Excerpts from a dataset
------------------------------------------------------------

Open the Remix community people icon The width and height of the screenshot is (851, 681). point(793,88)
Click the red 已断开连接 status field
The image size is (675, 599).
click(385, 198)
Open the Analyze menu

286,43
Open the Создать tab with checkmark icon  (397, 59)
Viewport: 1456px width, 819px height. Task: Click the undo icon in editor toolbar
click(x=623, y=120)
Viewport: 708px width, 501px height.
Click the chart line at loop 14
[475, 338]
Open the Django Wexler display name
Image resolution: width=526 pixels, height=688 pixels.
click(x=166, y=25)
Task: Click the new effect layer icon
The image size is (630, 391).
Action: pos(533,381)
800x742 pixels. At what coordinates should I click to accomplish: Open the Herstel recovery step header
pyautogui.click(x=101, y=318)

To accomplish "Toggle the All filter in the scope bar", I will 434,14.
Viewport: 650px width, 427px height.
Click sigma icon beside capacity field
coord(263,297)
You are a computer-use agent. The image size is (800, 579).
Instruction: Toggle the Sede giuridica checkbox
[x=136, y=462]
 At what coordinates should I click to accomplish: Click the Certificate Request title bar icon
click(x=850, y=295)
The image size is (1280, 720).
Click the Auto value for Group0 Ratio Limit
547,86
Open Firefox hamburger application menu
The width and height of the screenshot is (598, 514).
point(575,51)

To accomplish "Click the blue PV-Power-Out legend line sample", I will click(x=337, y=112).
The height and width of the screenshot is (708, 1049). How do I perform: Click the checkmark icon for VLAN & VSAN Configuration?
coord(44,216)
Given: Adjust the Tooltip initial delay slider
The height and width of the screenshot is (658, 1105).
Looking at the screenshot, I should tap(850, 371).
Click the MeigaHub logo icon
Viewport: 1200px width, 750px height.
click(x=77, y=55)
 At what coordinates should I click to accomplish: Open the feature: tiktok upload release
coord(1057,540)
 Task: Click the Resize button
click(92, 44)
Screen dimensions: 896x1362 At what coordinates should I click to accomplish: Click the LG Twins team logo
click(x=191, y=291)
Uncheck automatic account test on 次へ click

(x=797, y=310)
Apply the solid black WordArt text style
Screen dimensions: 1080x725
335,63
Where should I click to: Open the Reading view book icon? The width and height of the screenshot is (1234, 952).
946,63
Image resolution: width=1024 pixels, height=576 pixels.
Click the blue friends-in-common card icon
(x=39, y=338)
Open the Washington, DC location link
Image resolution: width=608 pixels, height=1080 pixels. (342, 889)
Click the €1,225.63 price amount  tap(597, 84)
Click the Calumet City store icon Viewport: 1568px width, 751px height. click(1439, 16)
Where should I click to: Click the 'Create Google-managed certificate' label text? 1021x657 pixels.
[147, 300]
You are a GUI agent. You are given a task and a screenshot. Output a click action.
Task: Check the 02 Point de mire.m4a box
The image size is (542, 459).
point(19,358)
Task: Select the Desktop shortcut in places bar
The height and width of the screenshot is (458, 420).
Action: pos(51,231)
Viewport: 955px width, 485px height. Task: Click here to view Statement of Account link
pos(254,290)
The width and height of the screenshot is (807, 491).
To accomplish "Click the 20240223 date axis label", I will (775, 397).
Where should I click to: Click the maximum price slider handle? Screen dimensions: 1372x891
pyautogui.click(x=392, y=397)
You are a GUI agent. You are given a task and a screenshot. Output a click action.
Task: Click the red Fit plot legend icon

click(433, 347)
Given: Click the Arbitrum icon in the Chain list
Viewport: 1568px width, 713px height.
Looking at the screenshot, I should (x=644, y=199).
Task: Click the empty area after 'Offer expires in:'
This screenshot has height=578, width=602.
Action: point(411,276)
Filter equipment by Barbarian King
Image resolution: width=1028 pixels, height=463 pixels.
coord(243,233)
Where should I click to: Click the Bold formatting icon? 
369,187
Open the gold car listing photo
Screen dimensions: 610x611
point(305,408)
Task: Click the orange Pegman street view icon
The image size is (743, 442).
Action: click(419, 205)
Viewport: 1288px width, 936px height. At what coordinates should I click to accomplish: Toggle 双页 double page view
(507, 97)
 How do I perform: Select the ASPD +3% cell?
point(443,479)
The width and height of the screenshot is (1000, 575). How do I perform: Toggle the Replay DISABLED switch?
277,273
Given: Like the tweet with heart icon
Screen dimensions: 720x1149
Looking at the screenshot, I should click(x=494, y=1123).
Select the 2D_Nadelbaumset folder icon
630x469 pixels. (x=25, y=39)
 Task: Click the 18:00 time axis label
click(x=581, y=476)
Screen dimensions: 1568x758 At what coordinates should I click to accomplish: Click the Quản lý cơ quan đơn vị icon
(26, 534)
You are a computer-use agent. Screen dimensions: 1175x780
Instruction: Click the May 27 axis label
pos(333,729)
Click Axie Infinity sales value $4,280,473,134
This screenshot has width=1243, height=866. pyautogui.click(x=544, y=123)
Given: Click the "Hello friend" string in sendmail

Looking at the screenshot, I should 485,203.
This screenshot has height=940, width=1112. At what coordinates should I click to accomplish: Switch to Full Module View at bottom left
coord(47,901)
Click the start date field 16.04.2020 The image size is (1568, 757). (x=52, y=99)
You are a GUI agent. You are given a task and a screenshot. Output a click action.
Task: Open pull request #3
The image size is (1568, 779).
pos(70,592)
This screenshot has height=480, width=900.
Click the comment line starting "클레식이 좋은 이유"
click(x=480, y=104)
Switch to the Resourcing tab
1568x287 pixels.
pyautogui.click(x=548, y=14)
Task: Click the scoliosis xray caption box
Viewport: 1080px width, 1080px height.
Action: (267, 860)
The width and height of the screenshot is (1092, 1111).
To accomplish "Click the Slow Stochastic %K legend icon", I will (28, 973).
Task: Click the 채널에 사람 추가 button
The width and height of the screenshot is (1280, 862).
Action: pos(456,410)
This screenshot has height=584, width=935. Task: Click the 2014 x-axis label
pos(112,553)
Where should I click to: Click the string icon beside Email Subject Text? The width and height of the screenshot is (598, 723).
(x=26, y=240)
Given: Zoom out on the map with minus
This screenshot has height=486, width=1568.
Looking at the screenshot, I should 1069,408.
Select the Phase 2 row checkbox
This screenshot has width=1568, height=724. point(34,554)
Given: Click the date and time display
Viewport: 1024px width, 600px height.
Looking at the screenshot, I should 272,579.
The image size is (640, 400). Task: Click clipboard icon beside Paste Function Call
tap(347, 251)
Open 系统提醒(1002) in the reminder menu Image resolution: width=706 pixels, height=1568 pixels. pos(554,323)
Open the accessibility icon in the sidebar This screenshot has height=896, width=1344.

------------------------------------------------------------

→ **WORK TO COMPLETE**: Copy every line above that includes the string "with".

→ **ANSWER**:
Open the Создать tab with checkmark icon  (397, 59)
Given: Like the tweet with heart icon
Given: Zoom out on the map with minus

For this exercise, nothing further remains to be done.